#### Data to examine

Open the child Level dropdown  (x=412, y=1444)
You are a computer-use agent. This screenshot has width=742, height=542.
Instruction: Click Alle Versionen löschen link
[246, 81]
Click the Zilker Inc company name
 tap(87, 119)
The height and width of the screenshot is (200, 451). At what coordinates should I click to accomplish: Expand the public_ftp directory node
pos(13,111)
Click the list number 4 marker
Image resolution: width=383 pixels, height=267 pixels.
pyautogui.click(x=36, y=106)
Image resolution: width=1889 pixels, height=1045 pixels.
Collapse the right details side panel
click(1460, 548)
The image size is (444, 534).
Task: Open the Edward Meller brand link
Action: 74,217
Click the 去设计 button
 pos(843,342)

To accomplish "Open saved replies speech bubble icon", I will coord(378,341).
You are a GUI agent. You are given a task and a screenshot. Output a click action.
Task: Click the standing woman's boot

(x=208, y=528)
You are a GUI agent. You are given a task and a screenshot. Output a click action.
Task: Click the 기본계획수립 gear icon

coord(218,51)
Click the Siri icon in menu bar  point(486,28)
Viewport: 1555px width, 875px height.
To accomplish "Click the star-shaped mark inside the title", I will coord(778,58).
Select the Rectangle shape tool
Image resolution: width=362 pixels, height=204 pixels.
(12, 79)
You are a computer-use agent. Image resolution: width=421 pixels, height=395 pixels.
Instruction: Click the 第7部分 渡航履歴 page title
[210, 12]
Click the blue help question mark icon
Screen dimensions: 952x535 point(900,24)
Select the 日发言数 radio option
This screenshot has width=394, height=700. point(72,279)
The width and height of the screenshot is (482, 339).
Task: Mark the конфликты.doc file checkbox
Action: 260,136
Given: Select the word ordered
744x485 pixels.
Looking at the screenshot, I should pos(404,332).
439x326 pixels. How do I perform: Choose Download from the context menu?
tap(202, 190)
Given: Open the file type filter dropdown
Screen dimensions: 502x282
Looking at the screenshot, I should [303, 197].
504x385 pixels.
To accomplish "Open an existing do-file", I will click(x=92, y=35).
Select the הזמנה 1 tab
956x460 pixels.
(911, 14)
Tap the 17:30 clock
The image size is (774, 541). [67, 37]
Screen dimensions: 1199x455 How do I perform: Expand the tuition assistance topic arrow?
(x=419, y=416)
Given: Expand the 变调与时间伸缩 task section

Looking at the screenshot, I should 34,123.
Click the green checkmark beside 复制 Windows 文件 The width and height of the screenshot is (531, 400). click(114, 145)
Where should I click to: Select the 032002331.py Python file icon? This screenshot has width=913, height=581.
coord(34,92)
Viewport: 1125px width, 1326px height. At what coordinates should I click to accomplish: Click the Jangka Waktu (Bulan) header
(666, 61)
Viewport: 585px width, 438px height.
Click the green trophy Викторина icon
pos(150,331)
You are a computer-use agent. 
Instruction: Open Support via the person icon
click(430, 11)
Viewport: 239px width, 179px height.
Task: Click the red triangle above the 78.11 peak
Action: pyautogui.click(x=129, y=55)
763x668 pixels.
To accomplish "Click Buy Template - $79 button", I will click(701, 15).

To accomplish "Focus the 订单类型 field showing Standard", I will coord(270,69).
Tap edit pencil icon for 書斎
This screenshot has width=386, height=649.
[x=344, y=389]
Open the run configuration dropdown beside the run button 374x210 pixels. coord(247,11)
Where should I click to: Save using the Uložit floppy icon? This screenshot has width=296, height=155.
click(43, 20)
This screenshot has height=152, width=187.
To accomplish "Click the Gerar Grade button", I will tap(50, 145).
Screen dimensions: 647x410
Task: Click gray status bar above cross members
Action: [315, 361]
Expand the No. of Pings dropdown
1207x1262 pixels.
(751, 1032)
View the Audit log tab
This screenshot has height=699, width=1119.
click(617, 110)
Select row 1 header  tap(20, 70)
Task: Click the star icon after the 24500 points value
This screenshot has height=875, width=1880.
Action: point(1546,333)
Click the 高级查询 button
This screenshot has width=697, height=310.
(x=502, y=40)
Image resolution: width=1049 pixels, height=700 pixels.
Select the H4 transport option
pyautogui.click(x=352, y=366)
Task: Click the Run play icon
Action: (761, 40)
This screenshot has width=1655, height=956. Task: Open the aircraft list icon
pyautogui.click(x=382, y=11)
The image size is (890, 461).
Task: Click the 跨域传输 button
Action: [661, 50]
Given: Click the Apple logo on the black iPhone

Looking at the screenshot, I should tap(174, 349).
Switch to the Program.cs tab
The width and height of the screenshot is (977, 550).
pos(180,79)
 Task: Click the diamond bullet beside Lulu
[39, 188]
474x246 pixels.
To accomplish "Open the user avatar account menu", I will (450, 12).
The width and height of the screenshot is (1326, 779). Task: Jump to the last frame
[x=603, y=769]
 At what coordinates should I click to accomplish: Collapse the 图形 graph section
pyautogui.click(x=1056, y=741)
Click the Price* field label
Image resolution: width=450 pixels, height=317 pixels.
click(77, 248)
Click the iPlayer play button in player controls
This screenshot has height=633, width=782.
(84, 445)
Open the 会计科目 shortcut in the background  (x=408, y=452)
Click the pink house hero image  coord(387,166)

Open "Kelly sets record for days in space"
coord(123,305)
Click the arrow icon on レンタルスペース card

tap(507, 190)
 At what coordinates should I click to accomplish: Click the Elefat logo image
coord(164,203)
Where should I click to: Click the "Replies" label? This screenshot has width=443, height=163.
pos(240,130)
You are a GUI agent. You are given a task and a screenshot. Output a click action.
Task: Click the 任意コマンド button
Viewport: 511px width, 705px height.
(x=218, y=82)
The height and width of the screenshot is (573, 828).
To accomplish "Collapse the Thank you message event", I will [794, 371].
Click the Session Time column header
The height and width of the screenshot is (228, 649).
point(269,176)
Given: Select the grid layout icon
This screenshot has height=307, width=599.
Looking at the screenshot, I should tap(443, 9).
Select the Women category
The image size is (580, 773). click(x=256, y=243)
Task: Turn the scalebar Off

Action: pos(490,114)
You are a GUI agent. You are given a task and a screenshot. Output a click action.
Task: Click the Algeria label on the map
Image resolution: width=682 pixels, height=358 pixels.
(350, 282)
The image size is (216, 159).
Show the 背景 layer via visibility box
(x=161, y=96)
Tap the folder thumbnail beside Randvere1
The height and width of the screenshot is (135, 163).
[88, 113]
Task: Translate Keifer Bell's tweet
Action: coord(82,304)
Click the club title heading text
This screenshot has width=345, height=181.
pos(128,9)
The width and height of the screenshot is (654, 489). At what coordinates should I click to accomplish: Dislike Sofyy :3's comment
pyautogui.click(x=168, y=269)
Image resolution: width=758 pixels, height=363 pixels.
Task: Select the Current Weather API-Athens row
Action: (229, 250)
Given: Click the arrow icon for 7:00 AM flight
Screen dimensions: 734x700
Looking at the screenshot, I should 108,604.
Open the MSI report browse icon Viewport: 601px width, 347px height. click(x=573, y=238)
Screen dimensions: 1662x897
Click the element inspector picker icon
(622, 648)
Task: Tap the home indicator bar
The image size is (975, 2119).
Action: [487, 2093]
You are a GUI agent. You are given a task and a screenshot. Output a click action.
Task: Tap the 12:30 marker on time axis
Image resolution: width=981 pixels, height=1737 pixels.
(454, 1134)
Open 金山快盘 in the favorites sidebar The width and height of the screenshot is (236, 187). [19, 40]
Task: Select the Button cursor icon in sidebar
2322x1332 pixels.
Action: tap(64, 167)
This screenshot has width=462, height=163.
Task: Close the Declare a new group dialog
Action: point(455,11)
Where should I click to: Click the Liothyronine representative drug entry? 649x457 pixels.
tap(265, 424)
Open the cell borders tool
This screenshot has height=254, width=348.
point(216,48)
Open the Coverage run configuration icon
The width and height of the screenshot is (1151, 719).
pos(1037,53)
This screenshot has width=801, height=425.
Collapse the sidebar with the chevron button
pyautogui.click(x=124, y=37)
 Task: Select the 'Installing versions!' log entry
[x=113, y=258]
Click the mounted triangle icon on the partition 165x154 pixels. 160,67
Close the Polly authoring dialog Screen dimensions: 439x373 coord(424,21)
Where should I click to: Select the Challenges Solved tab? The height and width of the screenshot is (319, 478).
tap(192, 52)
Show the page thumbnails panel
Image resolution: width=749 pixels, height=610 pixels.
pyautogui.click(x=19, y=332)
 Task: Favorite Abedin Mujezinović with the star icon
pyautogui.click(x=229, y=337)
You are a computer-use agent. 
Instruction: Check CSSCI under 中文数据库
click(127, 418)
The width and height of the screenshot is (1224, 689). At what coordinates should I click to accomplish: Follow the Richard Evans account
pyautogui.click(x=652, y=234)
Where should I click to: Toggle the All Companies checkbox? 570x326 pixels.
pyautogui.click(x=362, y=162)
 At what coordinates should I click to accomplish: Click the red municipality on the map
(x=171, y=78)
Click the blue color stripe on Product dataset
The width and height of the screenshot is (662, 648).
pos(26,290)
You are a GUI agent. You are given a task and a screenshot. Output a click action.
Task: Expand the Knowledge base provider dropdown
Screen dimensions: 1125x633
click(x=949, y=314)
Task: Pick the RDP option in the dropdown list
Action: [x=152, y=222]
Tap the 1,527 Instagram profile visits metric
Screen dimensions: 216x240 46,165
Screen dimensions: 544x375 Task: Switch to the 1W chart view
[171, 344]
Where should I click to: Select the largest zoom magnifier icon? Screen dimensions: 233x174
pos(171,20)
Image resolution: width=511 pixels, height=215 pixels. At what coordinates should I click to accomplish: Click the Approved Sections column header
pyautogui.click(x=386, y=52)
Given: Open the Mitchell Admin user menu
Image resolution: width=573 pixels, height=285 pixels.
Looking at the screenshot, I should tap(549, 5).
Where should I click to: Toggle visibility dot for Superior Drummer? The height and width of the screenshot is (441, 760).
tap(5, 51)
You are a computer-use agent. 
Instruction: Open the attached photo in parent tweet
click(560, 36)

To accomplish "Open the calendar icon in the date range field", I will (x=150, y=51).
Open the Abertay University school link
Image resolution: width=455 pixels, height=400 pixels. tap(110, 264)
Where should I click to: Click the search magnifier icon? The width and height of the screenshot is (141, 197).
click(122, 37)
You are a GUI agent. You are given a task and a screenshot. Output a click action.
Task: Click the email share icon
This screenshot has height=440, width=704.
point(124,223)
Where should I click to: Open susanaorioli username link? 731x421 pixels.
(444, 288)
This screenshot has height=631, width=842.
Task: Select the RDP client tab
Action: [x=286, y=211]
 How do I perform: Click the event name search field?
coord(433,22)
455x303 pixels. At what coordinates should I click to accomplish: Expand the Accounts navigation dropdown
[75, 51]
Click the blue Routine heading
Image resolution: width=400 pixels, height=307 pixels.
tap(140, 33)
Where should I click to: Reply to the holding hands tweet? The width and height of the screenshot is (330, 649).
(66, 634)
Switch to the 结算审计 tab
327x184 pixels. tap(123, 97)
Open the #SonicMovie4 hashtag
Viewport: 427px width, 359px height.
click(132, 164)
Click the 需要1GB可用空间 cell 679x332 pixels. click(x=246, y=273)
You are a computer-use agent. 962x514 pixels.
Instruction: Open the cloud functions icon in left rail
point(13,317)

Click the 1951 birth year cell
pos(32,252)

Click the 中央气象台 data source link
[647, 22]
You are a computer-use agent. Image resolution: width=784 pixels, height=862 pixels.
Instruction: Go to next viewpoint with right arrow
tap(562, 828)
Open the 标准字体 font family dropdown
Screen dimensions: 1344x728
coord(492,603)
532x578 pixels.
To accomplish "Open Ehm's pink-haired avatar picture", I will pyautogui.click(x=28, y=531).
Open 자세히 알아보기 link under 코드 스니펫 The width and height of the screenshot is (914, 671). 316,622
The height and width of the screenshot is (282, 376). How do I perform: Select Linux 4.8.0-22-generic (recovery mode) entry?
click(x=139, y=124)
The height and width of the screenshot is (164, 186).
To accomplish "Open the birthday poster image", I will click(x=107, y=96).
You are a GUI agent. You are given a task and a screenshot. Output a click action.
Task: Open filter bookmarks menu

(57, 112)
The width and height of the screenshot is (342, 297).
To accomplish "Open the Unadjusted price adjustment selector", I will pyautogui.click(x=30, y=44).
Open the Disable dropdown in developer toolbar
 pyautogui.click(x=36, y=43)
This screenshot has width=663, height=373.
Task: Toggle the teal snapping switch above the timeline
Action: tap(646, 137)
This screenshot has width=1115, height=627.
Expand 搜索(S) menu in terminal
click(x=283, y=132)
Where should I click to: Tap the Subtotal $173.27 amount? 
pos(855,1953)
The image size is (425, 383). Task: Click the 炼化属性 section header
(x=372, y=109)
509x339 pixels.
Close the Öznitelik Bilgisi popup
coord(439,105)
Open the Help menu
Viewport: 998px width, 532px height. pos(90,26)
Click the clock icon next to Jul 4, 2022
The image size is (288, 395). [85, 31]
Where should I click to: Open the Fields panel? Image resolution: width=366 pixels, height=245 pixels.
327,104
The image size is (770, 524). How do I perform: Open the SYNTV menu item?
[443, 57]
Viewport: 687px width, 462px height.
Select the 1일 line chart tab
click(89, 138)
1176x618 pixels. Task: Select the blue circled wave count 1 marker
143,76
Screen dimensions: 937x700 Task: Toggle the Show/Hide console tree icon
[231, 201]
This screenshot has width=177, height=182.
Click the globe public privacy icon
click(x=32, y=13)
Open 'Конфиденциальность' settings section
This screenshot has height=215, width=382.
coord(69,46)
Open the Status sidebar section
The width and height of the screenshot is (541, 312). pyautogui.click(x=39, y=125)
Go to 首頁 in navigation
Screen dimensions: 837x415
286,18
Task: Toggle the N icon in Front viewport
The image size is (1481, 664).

########

▶ _Problem requirements_
If a line above includes the string "avatar", pick it out.

▶ _Exercise response_
To accomplish "Open the user avatar account menu", I will (450, 12).
To accomplish "Open Ehm's pink-haired avatar picture", I will pyautogui.click(x=28, y=531).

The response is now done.